# [What needs to be done]
In this exercise, the entries below are to be transcribed exactly, line by line.

# [Data entries]
-=-=-=-=-

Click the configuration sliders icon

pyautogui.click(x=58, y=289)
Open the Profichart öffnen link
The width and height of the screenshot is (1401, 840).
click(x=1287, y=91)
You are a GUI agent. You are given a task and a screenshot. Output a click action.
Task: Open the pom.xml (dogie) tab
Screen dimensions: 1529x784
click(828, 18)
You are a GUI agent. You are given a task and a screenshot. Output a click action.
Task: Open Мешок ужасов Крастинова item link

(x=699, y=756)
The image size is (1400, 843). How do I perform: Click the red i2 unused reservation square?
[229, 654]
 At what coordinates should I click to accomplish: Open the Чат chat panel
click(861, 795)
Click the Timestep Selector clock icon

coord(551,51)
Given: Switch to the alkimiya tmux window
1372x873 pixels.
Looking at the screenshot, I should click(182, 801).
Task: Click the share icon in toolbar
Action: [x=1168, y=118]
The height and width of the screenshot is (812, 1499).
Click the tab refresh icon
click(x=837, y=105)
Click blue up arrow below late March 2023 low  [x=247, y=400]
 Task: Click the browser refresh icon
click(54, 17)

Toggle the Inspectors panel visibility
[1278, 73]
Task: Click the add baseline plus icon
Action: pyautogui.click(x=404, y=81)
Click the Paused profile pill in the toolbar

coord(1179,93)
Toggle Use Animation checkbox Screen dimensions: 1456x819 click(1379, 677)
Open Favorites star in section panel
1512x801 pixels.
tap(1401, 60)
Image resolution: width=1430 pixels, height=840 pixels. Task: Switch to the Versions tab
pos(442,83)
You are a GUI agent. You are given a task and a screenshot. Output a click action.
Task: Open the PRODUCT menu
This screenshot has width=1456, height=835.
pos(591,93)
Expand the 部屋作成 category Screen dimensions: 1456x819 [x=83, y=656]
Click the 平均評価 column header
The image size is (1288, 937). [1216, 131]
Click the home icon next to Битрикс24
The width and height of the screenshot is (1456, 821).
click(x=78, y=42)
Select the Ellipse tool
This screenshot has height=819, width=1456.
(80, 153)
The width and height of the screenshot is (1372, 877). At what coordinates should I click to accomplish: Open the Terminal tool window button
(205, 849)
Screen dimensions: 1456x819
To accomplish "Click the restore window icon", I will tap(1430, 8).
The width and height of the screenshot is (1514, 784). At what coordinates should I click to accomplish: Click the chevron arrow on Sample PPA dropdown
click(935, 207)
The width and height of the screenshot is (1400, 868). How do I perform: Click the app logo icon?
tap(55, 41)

-=-=-=-=-

# [Finished task]
Click the configuration sliders icon

pyautogui.click(x=58, y=289)
Open the Profichart öffnen link
The width and height of the screenshot is (1401, 840).
click(x=1287, y=91)
You are a GUI agent. You are given a task and a screenshot. Output a click action.
Task: Open the pom.xml (dogie) tab
Screen dimensions: 1529x784
click(828, 18)
You are a GUI agent. You are given a task and a screenshot. Output a click action.
Task: Open Мешок ужасов Крастинова item link

(x=699, y=756)
The image size is (1400, 843). How do I perform: Click the red i2 unused reservation square?
[229, 654]
 At what coordinates should I click to accomplish: Open the Чат chat panel
click(861, 795)
Click the Timestep Selector clock icon

coord(551,51)
Given: Switch to the alkimiya tmux window
1372x873 pixels.
Looking at the screenshot, I should click(182, 801).
Task: Click the share icon in toolbar
Action: [x=1168, y=118]
The height and width of the screenshot is (812, 1499).
Click the tab refresh icon
click(x=837, y=105)
Click blue up arrow below late March 2023 low  [x=247, y=400]
 Task: Click the browser refresh icon
click(54, 17)

Toggle the Inspectors panel visibility
[1278, 73]
Task: Click the add baseline plus icon
Action: pyautogui.click(x=404, y=81)
Click the Paused profile pill in the toolbar

coord(1179,93)
Toggle Use Animation checkbox Screen dimensions: 1456x819 click(1379, 677)
Open Favorites star in section panel
1512x801 pixels.
tap(1401, 60)
Image resolution: width=1430 pixels, height=840 pixels. Task: Switch to the Versions tab
pos(442,83)
You are a GUI agent. You are given a task and a screenshot. Output a click action.
Task: Open the PRODUCT menu
This screenshot has width=1456, height=835.
pos(591,93)
Expand the 部屋作成 category Screen dimensions: 1456x819 [x=83, y=656]
Click the 平均評価 column header
The image size is (1288, 937). [1216, 131]
Click the home icon next to Битрикс24
The width and height of the screenshot is (1456, 821).
click(x=78, y=42)
Select the Ellipse tool
This screenshot has height=819, width=1456.
(80, 153)
The width and height of the screenshot is (1372, 877). At what coordinates should I click to accomplish: Open the Terminal tool window button
(205, 849)
Screen dimensions: 1456x819
To accomplish "Click the restore window icon", I will tap(1430, 8).
The width and height of the screenshot is (1514, 784). At what coordinates should I click to accomplish: Click the chevron arrow on Sample PPA dropdown
click(935, 207)
The width and height of the screenshot is (1400, 868). How do I perform: Click the app logo icon?
tap(55, 41)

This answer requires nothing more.